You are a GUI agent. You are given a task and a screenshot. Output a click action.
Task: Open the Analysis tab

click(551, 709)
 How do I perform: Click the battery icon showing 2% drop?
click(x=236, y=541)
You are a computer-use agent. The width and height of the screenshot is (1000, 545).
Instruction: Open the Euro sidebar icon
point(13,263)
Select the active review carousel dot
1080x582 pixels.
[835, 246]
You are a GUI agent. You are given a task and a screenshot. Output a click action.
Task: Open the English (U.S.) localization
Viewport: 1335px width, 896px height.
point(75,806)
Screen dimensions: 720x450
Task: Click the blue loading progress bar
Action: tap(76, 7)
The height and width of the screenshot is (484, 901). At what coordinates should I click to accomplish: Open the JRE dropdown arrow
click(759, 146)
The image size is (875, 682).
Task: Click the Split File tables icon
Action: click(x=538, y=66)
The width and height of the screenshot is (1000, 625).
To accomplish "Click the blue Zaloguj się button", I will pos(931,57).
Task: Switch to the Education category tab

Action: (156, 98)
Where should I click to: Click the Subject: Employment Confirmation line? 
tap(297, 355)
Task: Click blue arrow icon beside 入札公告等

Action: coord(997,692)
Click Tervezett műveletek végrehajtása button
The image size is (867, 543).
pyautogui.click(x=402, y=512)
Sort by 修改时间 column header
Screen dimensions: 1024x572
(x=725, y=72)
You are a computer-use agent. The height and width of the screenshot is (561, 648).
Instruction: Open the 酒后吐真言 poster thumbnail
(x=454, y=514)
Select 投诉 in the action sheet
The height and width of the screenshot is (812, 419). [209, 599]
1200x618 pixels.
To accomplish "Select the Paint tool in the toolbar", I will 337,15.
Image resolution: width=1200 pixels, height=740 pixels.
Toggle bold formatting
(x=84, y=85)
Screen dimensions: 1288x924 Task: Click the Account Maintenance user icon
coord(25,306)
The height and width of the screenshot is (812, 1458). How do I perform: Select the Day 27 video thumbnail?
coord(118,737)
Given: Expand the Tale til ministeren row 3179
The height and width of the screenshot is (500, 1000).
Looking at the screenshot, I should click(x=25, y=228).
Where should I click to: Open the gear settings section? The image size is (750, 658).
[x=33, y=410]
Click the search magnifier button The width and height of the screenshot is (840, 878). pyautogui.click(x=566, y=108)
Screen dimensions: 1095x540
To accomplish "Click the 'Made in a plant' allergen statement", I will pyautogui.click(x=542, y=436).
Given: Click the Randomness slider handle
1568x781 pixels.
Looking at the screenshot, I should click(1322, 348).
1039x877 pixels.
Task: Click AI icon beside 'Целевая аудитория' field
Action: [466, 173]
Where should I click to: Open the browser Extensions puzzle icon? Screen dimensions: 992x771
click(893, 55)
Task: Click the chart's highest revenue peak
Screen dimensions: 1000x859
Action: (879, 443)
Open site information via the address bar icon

■ ■ ■ ■ ■

▶ **Your objective**: Convert every line of the entries above into a JSON list of strings, one string per line, leaving out blank lines.

▶ **Completed task**:
[
  "You are a GUI agent. You are given a task and a screenshot. Output a click action.",
  "Task: Open the Analysis tab",
  "click(551, 709)",
  " How do I perform: Click the battery icon showing 2% drop?",
  "click(x=236, y=541)",
  "You are a computer-use agent. The width and height of the screenshot is (1000, 545).",
  "Instruction: Open the Euro sidebar icon",
  "point(13,263)",
  "Select the active review carousel dot",
  "1080x582 pixels.",
  "[835, 246]",
  "You are a GUI agent. You are given a task and a screenshot. Output a click action.",
  "Task: Open the English (U.S.) localization",
  "Viewport: 1335px width, 896px height.",
  "point(75,806)",
  "Screen dimensions: 720x450",
  "Task: Click the blue loading progress bar",
  "Action: tap(76, 7)",
  "The height and width of the screenshot is (484, 901). At what coordinates should I click to accomplish: Open the JRE dropdown arrow",
  "click(759, 146)",
  "The image size is (875, 682).",
  "Task: Click the Split File tables icon",
  "Action: click(x=538, y=66)",
  "The width and height of the screenshot is (1000, 625).",
  "To accomplish \"Click the blue Zaloguj się button\", I will pos(931,57).",
  "Task: Switch to the Education category tab",
  "Action: (156, 98)",
  "Where should I click to: Click the Subject: Employment Confirmation line? ",
  "tap(297, 355)",
  "Task: Click blue arrow icon beside 入札公告等",
  "Action: coord(997,692)",
  "Click Tervezett műveletek végrehajtása button",
  "The image size is (867, 543).",
  "pyautogui.click(x=402, y=512)",
  "Sort by 修改时间 column header",
  "Screen dimensions: 1024x572",
  "(x=725, y=72)",
  "You are a computer-use agent. The height and width of the screenshot is (561, 648).",
  "Instruction: Open the 酒后吐真言 poster thumbnail",
  "(x=454, y=514)",
  "Select 投诉 in the action sheet",
  "The height and width of the screenshot is (812, 419). [209, 599]",
  "1200x618 pixels.",
  "To accomplish \"Select the Paint tool in the toolbar\", I will 337,15.",
  "Image resolution: width=1200 pixels, height=740 pixels.",
  "Toggle bold formatting",
  "(x=84, y=85)",
  "Screen dimensions: 1288x924 Task: Click the Account Maintenance user icon",
  "coord(25,306)",
  "The height and width of the screenshot is (812, 1458). How do I perform: Select the Day 27 video thumbnail?",
  "coord(118,737)",
  "Given: Expand the Tale til ministeren row 3179",
  "The height and width of the screenshot is (500, 1000).",
  "Looking at the screenshot, I should click(x=25, y=228).",
  "Where should I click to: Open the gear settings section? The image size is (750, 658).",
  "[x=33, y=410]",
  "Click the search magnifier button The width and height of the screenshot is (840, 878). pyautogui.click(x=566, y=108)",
  "Screen dimensions: 1095x540",
  "To accomplish \"Click the 'Made in a plant' allergen statement\", I will pyautogui.click(x=542, y=436).",
  "Given: Click the Randomness slider handle",
  "1568x781 pixels.",
  "Looking at the screenshot, I should click(1322, 348).",
  "1039x877 pixels.",
  "Task: Click AI icon beside 'Целевая аудитория' field",
  "Action: [466, 173]",
  "Where should I click to: Open the browser Extensions puzzle icon? Screen dimensions: 992x771",
  "click(893, 55)",
  "Task: Click the chart's highest revenue peak",
  "Screen dimensions: 1000x859",
  "Action: (879, 443)",
  "Open site information via the address bar icon"
]